Count the lines in the data below that contain the string "tool", matching case exactly. Reply with the number alone.

=== Dataset records ===

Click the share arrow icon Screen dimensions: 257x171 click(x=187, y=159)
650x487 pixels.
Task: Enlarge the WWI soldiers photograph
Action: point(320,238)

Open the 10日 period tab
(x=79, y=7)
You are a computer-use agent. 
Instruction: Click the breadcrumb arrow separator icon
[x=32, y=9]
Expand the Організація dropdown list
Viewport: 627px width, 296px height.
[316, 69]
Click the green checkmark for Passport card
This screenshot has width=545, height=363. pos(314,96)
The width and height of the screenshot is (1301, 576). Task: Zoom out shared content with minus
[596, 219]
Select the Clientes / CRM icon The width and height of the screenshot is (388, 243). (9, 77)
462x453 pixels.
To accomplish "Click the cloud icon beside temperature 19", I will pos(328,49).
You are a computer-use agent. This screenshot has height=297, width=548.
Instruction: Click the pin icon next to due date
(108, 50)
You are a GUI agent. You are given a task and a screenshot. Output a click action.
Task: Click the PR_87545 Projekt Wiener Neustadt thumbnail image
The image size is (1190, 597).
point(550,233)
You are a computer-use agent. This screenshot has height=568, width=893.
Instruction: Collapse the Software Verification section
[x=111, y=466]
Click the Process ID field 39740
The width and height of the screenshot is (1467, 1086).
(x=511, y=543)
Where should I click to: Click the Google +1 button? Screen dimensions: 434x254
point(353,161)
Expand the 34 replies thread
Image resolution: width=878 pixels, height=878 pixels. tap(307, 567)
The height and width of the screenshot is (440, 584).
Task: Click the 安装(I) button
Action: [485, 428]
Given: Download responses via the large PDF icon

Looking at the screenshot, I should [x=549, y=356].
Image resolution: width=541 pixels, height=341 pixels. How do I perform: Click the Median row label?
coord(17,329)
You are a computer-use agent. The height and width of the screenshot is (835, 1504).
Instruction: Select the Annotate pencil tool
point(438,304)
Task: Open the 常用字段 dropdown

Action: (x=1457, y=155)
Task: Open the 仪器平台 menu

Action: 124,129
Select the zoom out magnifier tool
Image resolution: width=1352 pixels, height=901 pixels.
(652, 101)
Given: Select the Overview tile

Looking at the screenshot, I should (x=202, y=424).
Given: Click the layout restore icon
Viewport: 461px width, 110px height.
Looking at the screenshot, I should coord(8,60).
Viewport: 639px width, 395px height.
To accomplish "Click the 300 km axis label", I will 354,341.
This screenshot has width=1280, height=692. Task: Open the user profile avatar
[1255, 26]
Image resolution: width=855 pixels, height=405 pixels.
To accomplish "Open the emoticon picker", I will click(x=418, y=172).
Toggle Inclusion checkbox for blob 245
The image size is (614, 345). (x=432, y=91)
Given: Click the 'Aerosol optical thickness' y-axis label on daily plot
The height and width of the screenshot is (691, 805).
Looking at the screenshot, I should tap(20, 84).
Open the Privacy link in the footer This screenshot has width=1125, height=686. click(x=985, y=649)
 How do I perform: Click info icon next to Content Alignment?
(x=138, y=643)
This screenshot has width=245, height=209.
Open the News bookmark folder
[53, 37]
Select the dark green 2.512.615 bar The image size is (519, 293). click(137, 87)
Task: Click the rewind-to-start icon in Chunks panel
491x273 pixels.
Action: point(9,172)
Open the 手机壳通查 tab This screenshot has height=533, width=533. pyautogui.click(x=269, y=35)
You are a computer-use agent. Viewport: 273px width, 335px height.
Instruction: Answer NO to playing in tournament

===

* Solution to this task
2